You’ve got to find her. Your mother ain’t fit to be alone. Her rosary beads are gone, there’s only one place she’d be. The sun is nearly up, put your jacket back on and walk down the street. Feel the wind start to shift, cold and biting. Just like everything that’s changed. When you do find her, take the only family that you’ve got back to home.
Head down, walk through the crowds and the families downtown. You jealous bitter old man, it’s just yourself you can’t stand. The man that took away your wife, coward that left you behind, you would kill them both if you could. Head down, cigarette in hand. Concrete, cold brick and sand to the place where she prays, where she suffers her days. Sleepless nights with the dirt when the addiction hurts. Up to that old white oak door church. And that’s where you find her in that last pew.

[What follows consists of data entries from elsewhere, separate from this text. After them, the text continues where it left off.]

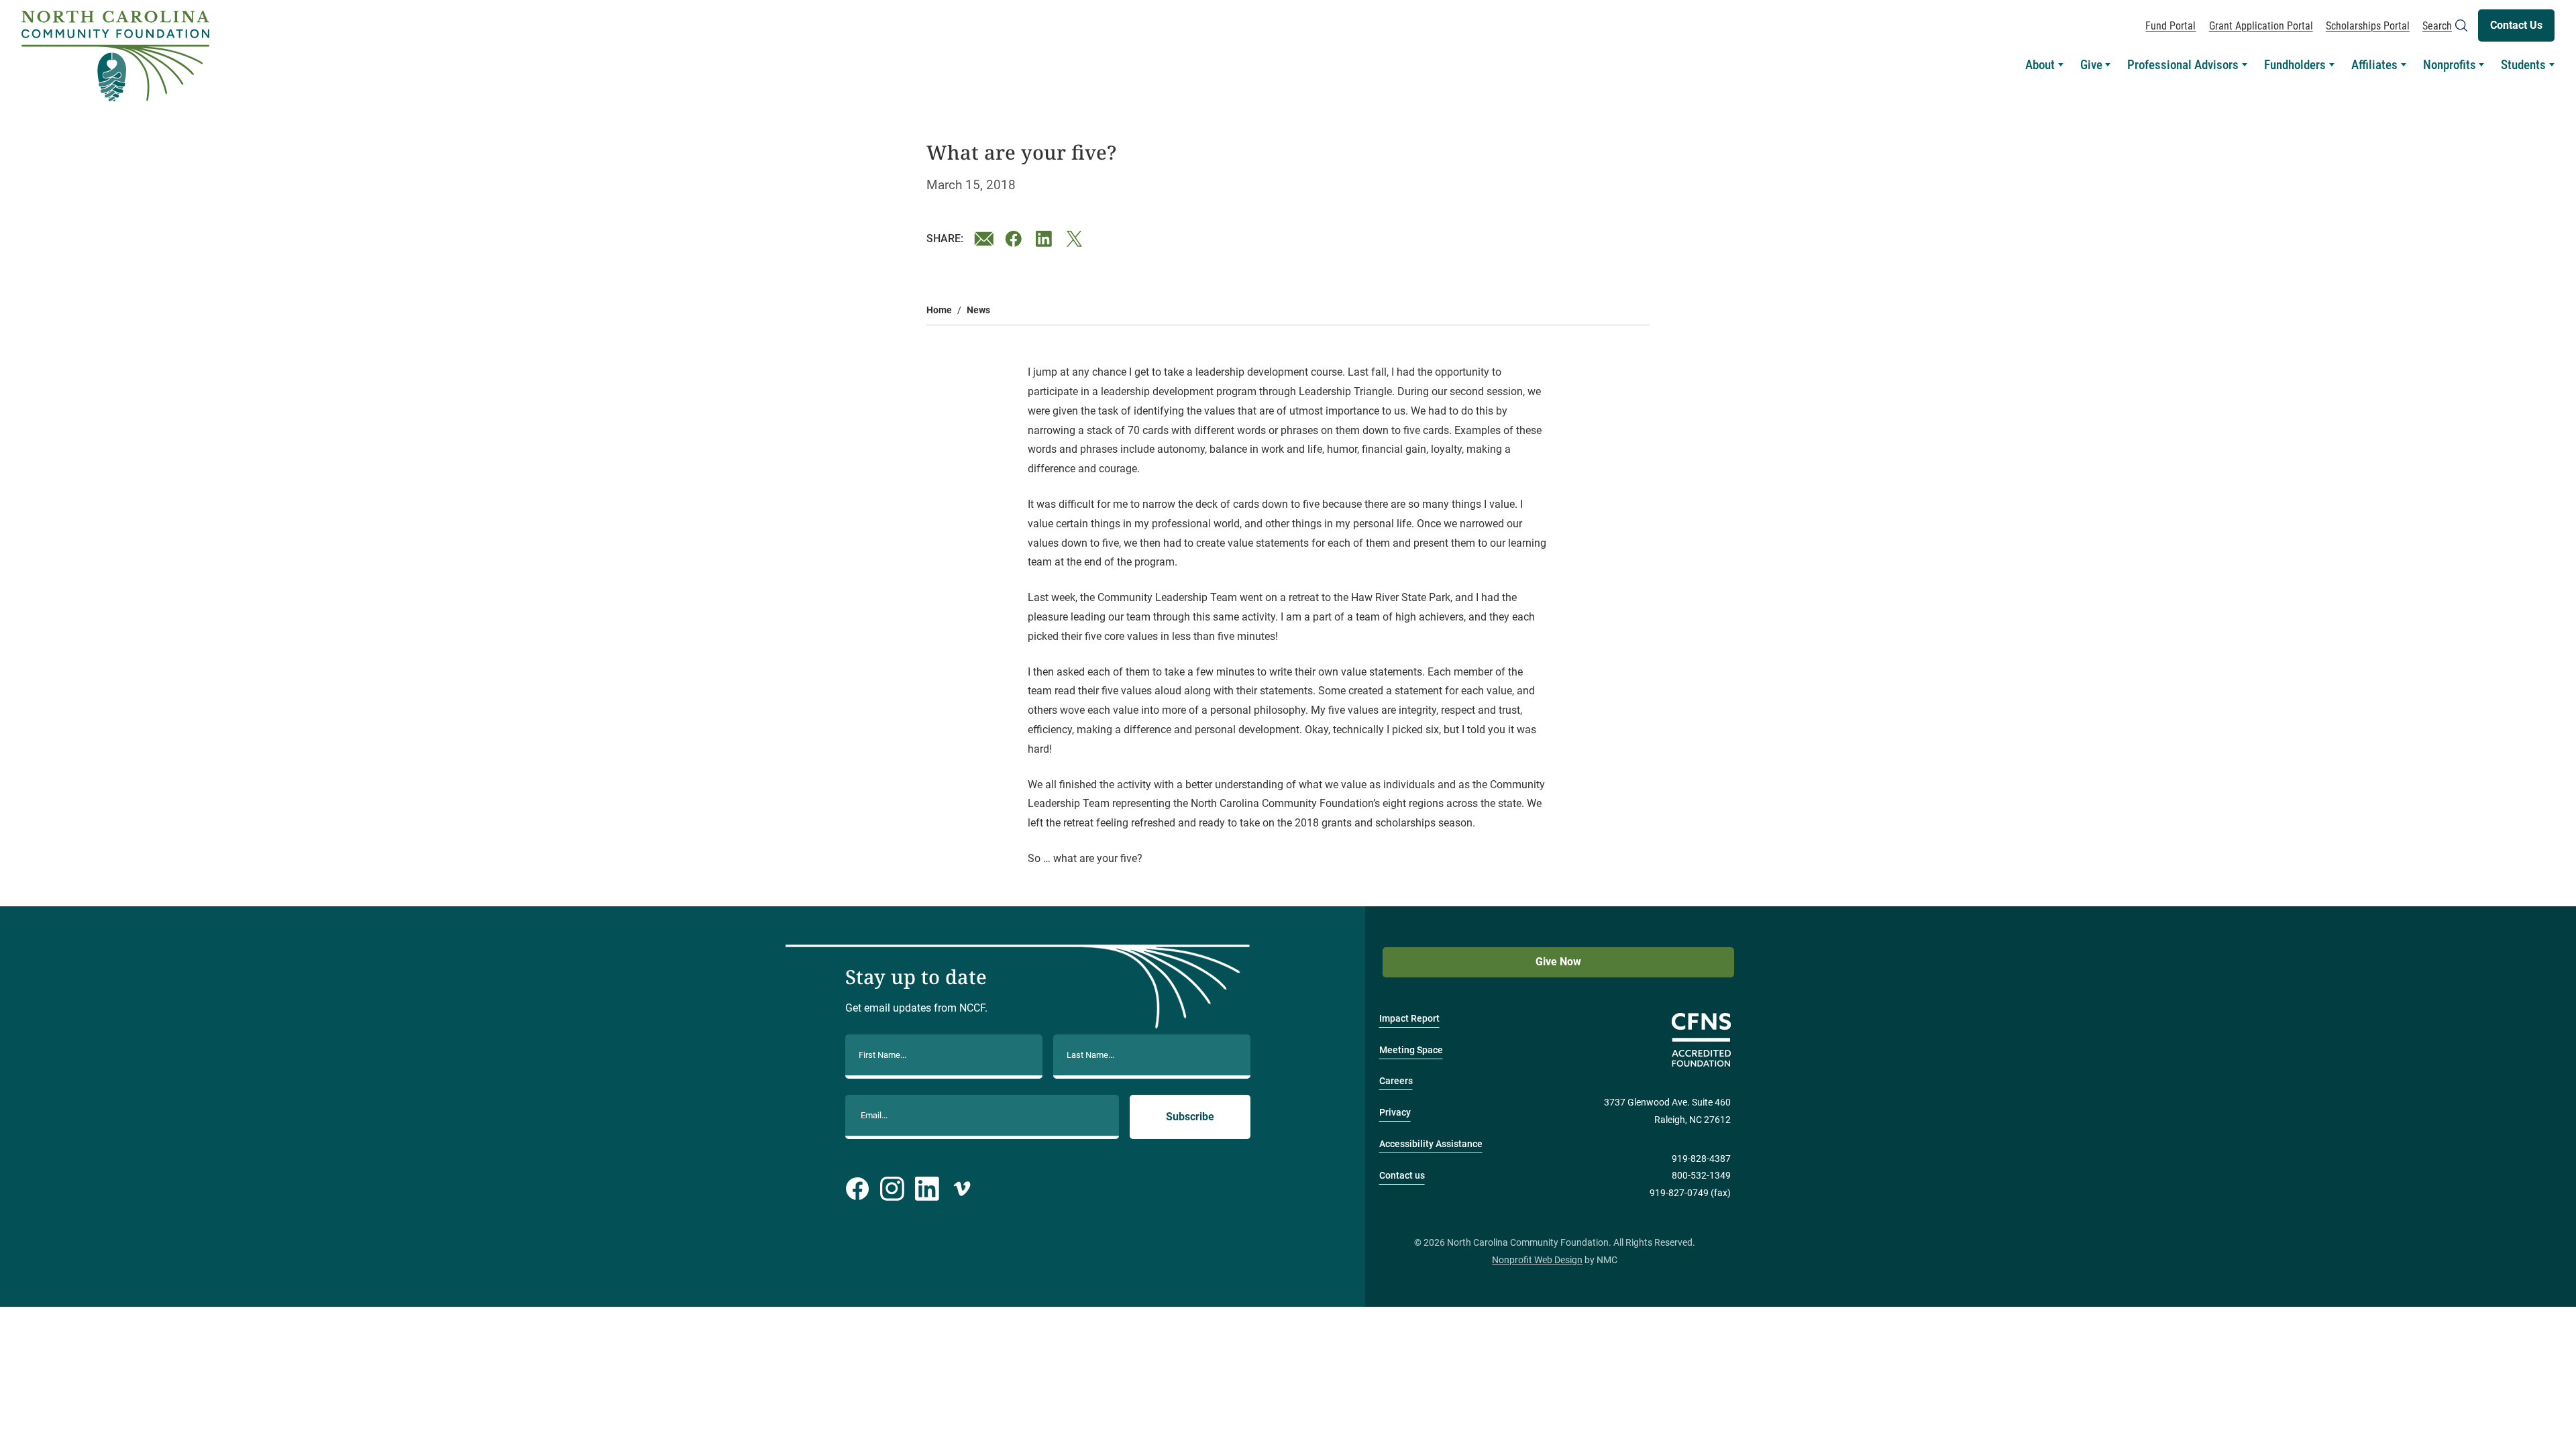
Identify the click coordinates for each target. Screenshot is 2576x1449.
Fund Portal (2170, 25)
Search (2437, 25)
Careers (1396, 1081)
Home (939, 310)
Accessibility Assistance (1431, 1144)
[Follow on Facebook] (857, 1189)
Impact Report (1409, 1018)
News (978, 310)
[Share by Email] (984, 239)
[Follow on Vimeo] (962, 1189)
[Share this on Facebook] (1015, 239)
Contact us (1402, 1175)
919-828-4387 (1701, 1159)
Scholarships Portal (2368, 25)
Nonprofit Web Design (1537, 1260)
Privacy (1395, 1112)
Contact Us (2516, 25)
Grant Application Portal (2261, 25)
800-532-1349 (1701, 1175)
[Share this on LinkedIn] (1046, 239)
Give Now (1558, 961)
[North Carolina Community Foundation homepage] (115, 56)
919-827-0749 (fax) (1690, 1193)
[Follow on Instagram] (892, 1189)
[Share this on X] (1077, 239)
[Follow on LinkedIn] (927, 1189)
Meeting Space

You touch her cold hand, your mother is gone. In front of her God, needle in her arm. The family plot will be filled. The perfect ending to a tragedy. Put her in the cold wet ground. Finally at peace with her husband now. And you’ve lost all will. Hours strain, but months pass alone with your gun. Blue-collar shipyard, your days have gone.
Lost it all for the promise of a normal life. All taken from you when you lost your wife. So you sit in that chair, waiting for death, barrel to your head.